Faster Machine Learning—Deep Learning with GPUs

hardware abstract

The Big Deal With GPUs

If you’ve been following data science and machine learning, you’ve probably heard the term GPU. But what exactly is a GPU? And why are they so popular all of a sudden?

What A GPU Is

A Graphics Processing Unit (GPU) is a computer chip that can perform massively parallel computations exceedingly fast. Throughout the 2000s, companies like NVIDIA and AMD invested in GPUs to improve performance for video gaming and 3D modeling. As developers designed increasingly realistic looking games, they needed more powerful hardware to render the game images. Researchers have long experimented with using GPUs for more than just games, but the last 10 years have seen an expansion of GPUs into many data science applications, including deep learning.

Why You Need A GPU

The popularity of GPUs in AI hinges upon the recent explosion in usage of deep learning. So let’s give a quick introduction to deep learning.

The unreasonable effectiveness of AI is largely due to a form of machine learning called deep learning. Deep learning, as opposed to traditional machine learning techniques, builds a model from many simple computational layers stacked up, forming a deep network. These deep networks enable many of the advances in AI we see today such as self-driving cars, smart speakers, and superhuman Go playing.

Deep learning is a new name for an old idea: artificial neural networks (ANNs). And ANNs are quite old—first invented in the 1950s. But until recently they were not a popular choice for machine learning. In order to make an ANN powerful, they need to be very deep and trained with a large amount of data. The challenge with this approach was that, until recently, large networks were too computationally expensive to train and run. It required several advances in computing to be able to work with these large networks.

Once researchers recognized that the fast parallel computational ability of the GPU could be applied to ANNs, deep learning took off. GPUs lower model training times from days to hours, enabling researchers and data scientists to quickly iterate and build powerful models.

Today, hardware manufacturers build GPUs designed specifically for deep learning.
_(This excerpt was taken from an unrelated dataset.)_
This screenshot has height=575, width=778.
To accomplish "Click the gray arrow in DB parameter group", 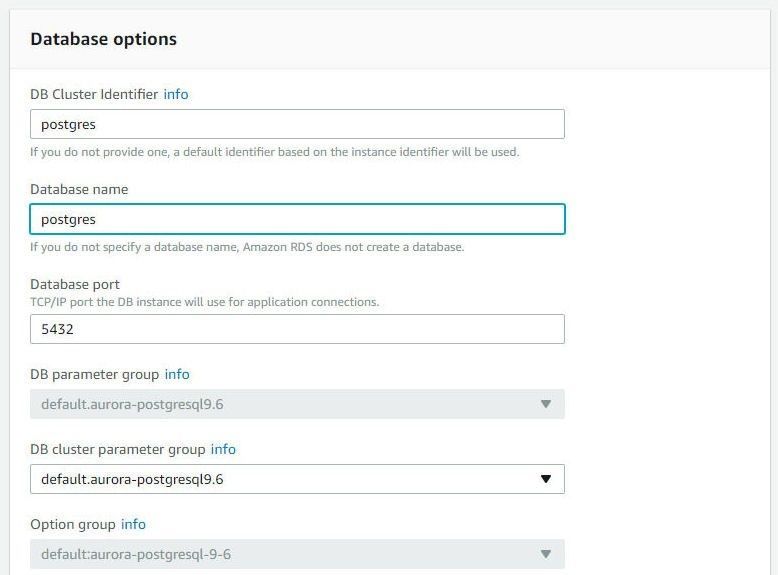I will pyautogui.click(x=546, y=404).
Google has gone so far as to build their own chip, the TPU (Tensor Processing Unit), designed from scratch for working with Google’s open source deep learning library, TensorFlow.

Aso, the open source software community has supplied a number of libraries that make deep learning accessible to anyone willing to write a few lines of code. These powerful deep learning libraries—including TensorFlow, Keras, PyTorch, and CNTK—all run effectively on both CPUs and GPUs with little to no code changes on the part of the data scientist.

How To Get A GPU

Individuals that want to get started with deep learning typically buy a physical GPU and install it on a desktop computer. For many enterprises interested in deep learning, this solution is not ideal. Purchasing individual GPUs for data scientists is expensive and makes collaboration and deployment difficult to manage. It makes more sense to have on-premise GPU servers or cloud-based GPUs from cloud providers like AWS, Google Cloud, or Microsoft Azure.

How Anaconda Enterprise Can Help

With Anaconda Enterprise (AE), IT organizations can manage GPU servers in their AE cluster. AE will make these servers available to every user without requiring them to install anything on their computer. Users can simply check out a GPU when needed (e.g., for training a deep learning model), and then AE will automatically return them to the cluster when the job completes. This approach makes sharing GPUs across an organization cost-effective while also ensuring availability for users.